Table of Contents
Definition of Uterine Fibroids
Uterine fibroids, also called uterine leiomyomas or fibromyomas, may grow inward into the inner cavity of the uterus (submucosal fibroids), within the layers of the myometrium (muscular wall of the uterus), or outward from the myometrium into the abdominal cavity (subserosal fibroids). Pedunculated fibroids grow on stalks and can be submucosal or subserosal.
Uterine fibroids are very common. They may occur as isolated or clustered growths ranging in size from barely visible to the eye to as big as grapefruit. Uterine fibroids may cause symptoms when they press against other abdominal structures such as the bladder or rectum, when a pedunculated fibroid twists on its stalk, or when a fibroid dies and releases fluid and debris that irritates the surrounding tissues.
Symptoms and Diagnostic Path
Three fourths of women who have uterine fibroids have no symptoms; the doctor detects the fibroids during routine pelvic examination or ultrasound performed for other reasons. When symptoms occur they often include
- Low abdominal (pelvic) pressure or pain that often intensifies during menstruation
- Heavy or prolonged menstrual bleeding
- Bleeding between menstrual periods
- Constipation or diarrhea
- Pain in the lower back or the upper legs
Uterine fibroids may also create fertility problems when they are large enough or when they grow in positions, especially near the openings of the fallopian tubes, that prevent the implantation of a fertilized egg (zygote). Large fibroids may interfere with the growth of the fetus, causing spontaneous abortion (miscarriage).
The diagnostic path includes pelvic examination and imaging procedures such as ultrasound, computed tomography (ct) scan, or magnetic resonance imaging (mri). The doctor may also perform hysteroscopy to view the inner uterus or laparoscopy to view the abdominal cavity. These procedures, performed with anesthesia, also allow the doctor to also take small samples of the growths for further laboratory analysis.
Treatment Options and Outlook
Uterine fibroids that do not cause symptoms do not require treatment. Often, uterine fibroids shrink on their own with menopause and then cease to cause symptoms. Medical treatments include
- Nonsteroidal anti-inflammatory drugs (nsaids), which effectively relieve the discomfort of uterine fibroids when symptoms are mild
- Hormones such as gonadotropin-releasing hormone (gnrh) agonists (such as leuprolide) and androgens (such as Danocrine) that alter the hormonal balance in the body, causing the fibroids to shrink
- Oral contraceptives (birth control pills), particularly progestin-only products, which may reduce symptoms with fewer risks and side effects than other hormone therapies
These drugs all have significant side effects and affect fertility during the course of treatment.
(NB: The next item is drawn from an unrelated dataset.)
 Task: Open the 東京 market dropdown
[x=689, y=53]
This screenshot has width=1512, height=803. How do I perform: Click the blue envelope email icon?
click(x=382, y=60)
Though these medications are effective, a woman can take them for only a limited time and the fibroids rapidly return when she stops taking the medication.
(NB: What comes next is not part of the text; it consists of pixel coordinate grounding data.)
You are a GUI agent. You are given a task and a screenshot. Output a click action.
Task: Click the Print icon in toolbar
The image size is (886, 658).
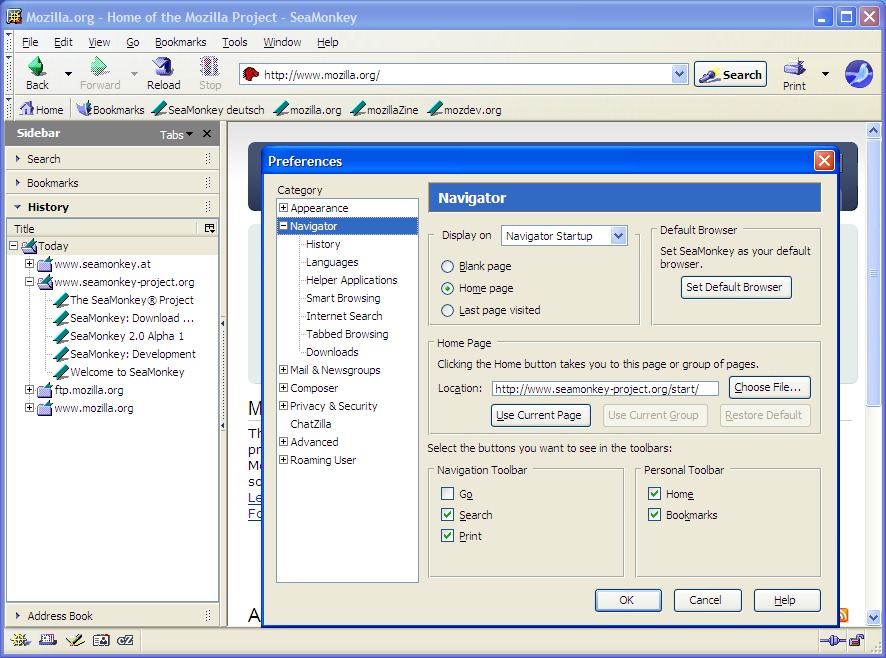click(x=794, y=68)
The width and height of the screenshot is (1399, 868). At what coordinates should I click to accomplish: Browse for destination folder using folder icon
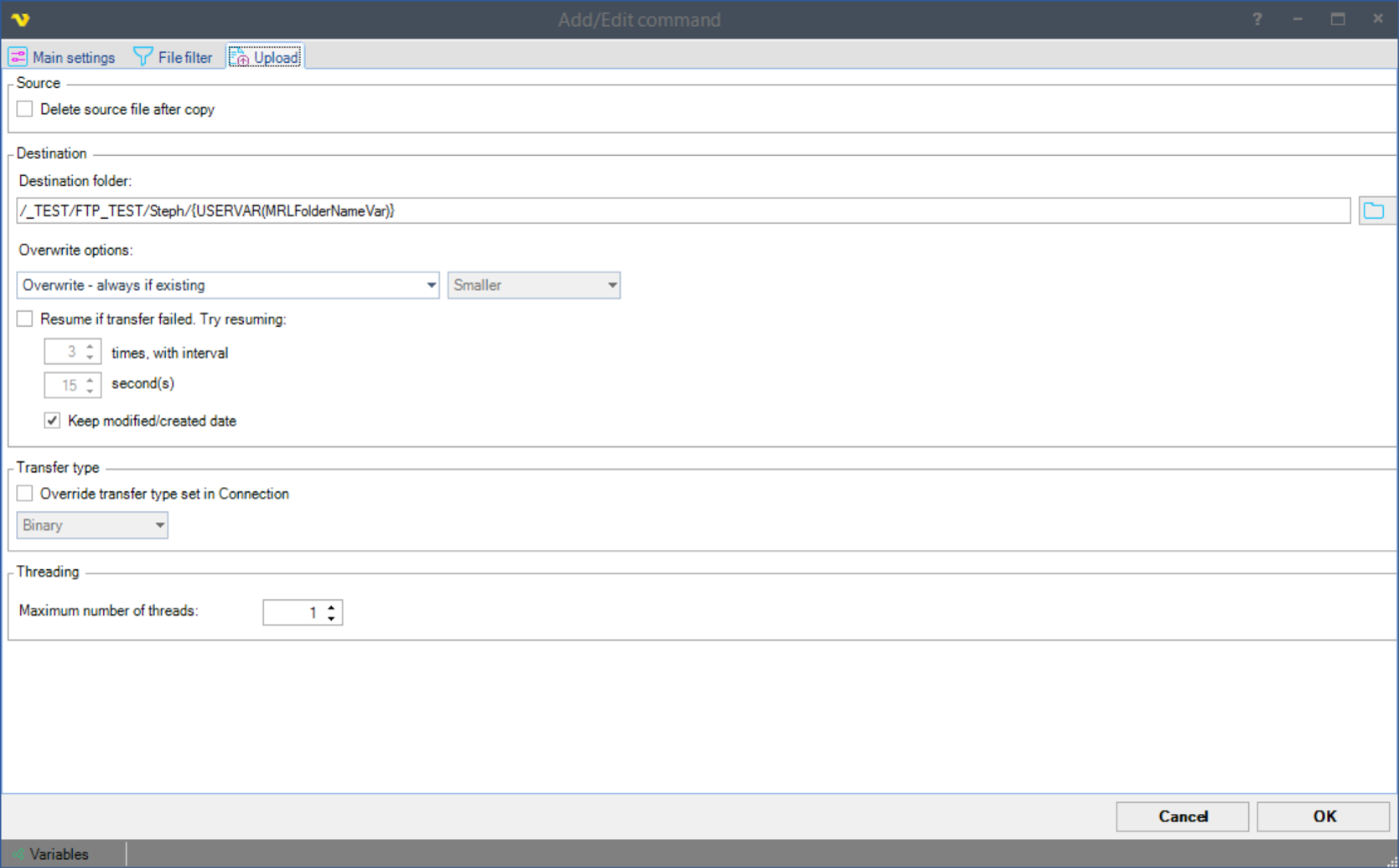(1374, 211)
Surgical treatment options include removal of the fibroids (myomectomy), which preserves fertility, and removal of the uterus (hysterectomy), which ends fertility. Uterine fibroid embolization (UFE) is an option for some fibroids.
For this procedure an interventional radiologist injects sterile polyvinyl alcohol (PVA) particles through a catheter inserted into the femoral artery in the groin and threaded into the arteries that supply the fibroids. The particles block the arteries, cutting off the fibroid’s blood supply and causing it to die.
Risk Factors and Preventive Measures
Uterine fibroids are most common in women who are between ages 30 and 40. Though the cells that form uterine fibroids have more estrogen receptors (molecules that accept, or bind with, estrogens) than normal myometrial cells and most fibroids recede with menopause, the correlation between estrogen and fibroids remains unclear.
There are no measures to prevent uterine fibroids from developing.